═════ Belge Bölümü ═════

Toplamda Gül’ün kendisini 1 milyon dolar dolandırdığını iddia eden İşadamı, Cemaat’in o dönemki ABD imamı Mehmet Yaşa’nın huzurunda Tahsin Gül’le bir protokol imzaladıkları, buna göre Tahsin Gül’ün parayı 5 eşit taksitte ödemeyi taahhüt ettiği ama sadece ilk 200 bin dolarlık taksiti ödeyip geri kalanını ödemeyeceğini ilan ettiği bilgilerinin de hepsinin doğru olduğunu açıkladı. Hatta bunun ardından kendisinin mahkemeye başvurduğunu ve davanın halen devam ettiği bilgisini de ekledi. Ayrıca, Tahsin’le dostluğumuz buradaki yakın dostlarımın da bildiği üzere kendisini yakından gördükçe bozuldu. Gaziantep’te tanıdığım insan değişmişti. Ona hadimliği bu şekilde yaşayarak devam ettirmemesi gerektiğini söyledim,” ifadesini kullandı.

E. Taner Baltacı, yazılı açıklamasında geçmişiyle ilgili iddialara da cevap verdi. Gaziantep’te başlayan iş hayatıyla ilgili bütün hikâyeye tek tek cevap veren Baltacı, bazı bilgilerin doğru olmadığını ifade ederken kendine göre doğrularını da beyan etti.

Bu arada söz konusu yazıyı hazırlarken kendisine ulaşmış ve iddiaları yöneltmiştim. Ancak o zaman “Bahsettiğiniz konuyla ilgili herhangi bir açıklama yapmak istemiyorum. Bu bizim aramızda şahsi bir mevzudur, bizimle beraber ahirete gidecektir,” demişti.

****

Aşağıda yazılı açıklamanın tam metnini bulacaksınız.

Sadece konulara göre tasnif ederek sıralamayı değiştiriyorum.

═════

İstek 1: Dolandırıcılık iddialarını anlatan belge bölümüne göre Tahsin Gül, imzalanan protokolde parayı kaç eşit taksitte ödemeyi taahhüt etmiştir?
İstek 2: Dolandırıcılık iddialarını anlatan belge bölümünü kaldığı yerden sürdürün.
Bu malzemenin dolandırıcılık iddialarını anlatan belge bölümüyle hiçbir ilgisi yoktur.

═════ Verilen Malzeme ═════

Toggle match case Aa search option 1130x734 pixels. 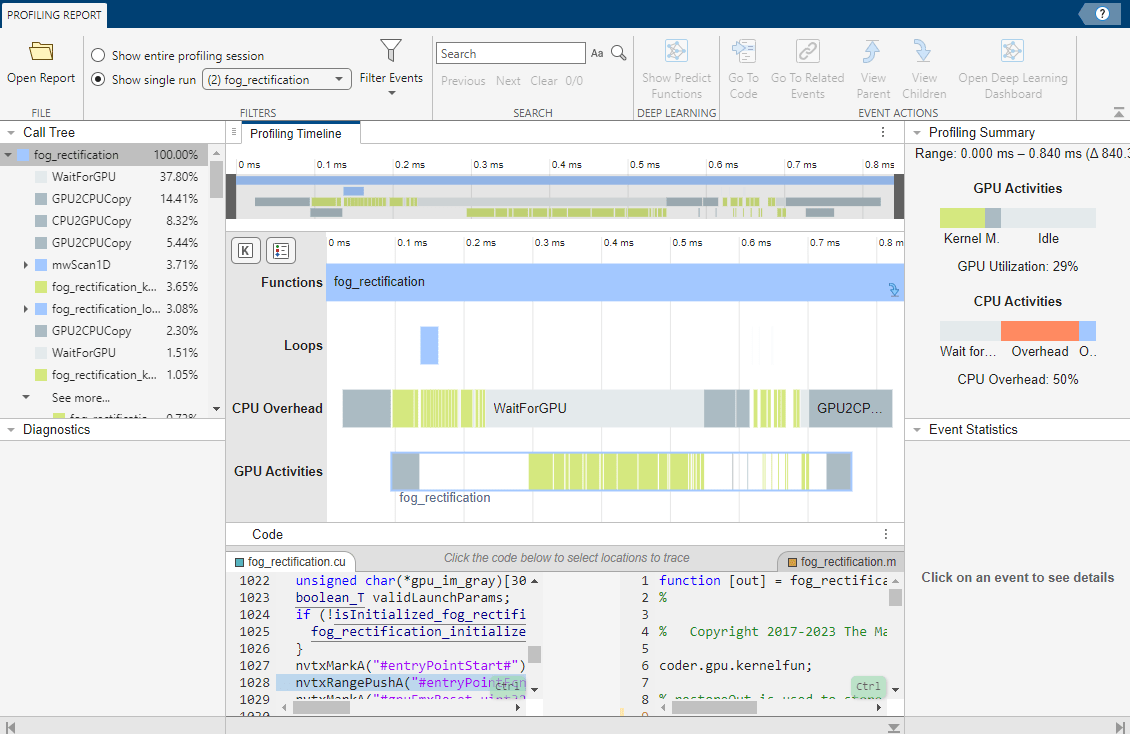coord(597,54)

═════
═════ Verilen Malzeme ═════

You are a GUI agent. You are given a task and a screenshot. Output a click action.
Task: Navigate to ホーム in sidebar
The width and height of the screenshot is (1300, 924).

═════

Yazılı Yanıt 1: Parayı beş eşit taksitte ödemeyi taahhüt etmiştir.

Yazılı Yanıt 2:
Baş tarafta en önemli konular olarak gördüğüm Star Chain, Endonezya’daki okul inşaatı ve Baltacı’nın yurtdışından çıkarılması ile ilgili cevapları bulacaksınız.

Bunların altında da Gaziantep yılları ve iş hayatıyla ilgili geçmişine yönelik iddialara verdiği cevapları okuyabilirsiniz.

Bu arada Baltacı’nın ‘Yalan’ dediği bilgilerin, bir-iki maddi hata hariç, geri kalanının halen arkasında olduğumu da ifade etmek isterim.

YURTDIŞI YASAĞIMI KALDIRMAK İÇİN 550 BİN DOLAR İSTEDİ, 350 BİN DOLARINI CEBİNE ATTI”

Açıklama şöyle:

“Sayın Ahmet Dönmez bey;

Aslında 15 temmuz yıl dönümünde böyle gündem olmak istemezdim. Şahsımla ilgili gerçek dışı iddialarda bulundunuz. Artık bir açıklama yapmam gerektiğine inanıyorum. Aslında fitne zamanında susmak evladır. Ama siz benim itibarımı zedeleyecek şekilde bir yazı kaleme aldınız. Ben de bir çok insanı dedikodu, gıybet ve suizandan kurtarmak ve toplumumuzun da gerçekleri öğrenmesini sağlamak adına bu açıklamayı yapıyorum. Bütün kanuni haklarım saklı olmak üzere bu iddialara cevabım aşağıdadır:

İDDİA: Atlanta’daki Star Chain iflasının baş kahramanlarından Tahsin Gül, daha başka skandallarla da gündemde. Hem de “Bu kadar da olmaz!” dedirtecek cinsten… Bu kez yüz binlerce dolar parayı zimmetine geçirmekle suçlanıyor. Üstelik yurtdışında okul inşaatı gibi, Türkiye’deki cadı avından birilerini kaçak yollardan çıkarma gibi vesilelerle… Tahsin Gül’ün, Endonezya ülke imamı ve ABD Güneydoğu eyaletleri bölge imamı olduğu sıralarda en yakın arkadaşlarından, iş adamı Enver Taner Baltacı’yı bu iki bahane ile dolandırdığı öne sürülüyor.

CEVAP – İlki doğru, ikincisi YALAN. Ailemle yurt dışına çıkmak için bulduğu avukat için önce 500 bin dolar, arkasından 50 bin dolara para ödedim. Bu avukat hakkımda devam eden soruşturmalar nedeniyle bana yurt dışı çıkış yasağı konmaması için çalışacaktı. Daha sonra bu paradan ilgili avukata sadece 200 bin dolar ödendiğini öğrendim.

İDDİA: Sözü edilen paranın miktarı ise tam 1 milyon dolar. Cemaat’in tepe isimleri de bundan haberdar. Hatta Tahsin Gül ile Baltacı’nın yüzleştirildiği, Tahsin Gül’ün suçunu kabul ettiği, aralarında el yazısı ile bir borç sözleşmesi imzalandığı ama Gül’ün bu sözleşmeye de uymadığı belirtiliyor.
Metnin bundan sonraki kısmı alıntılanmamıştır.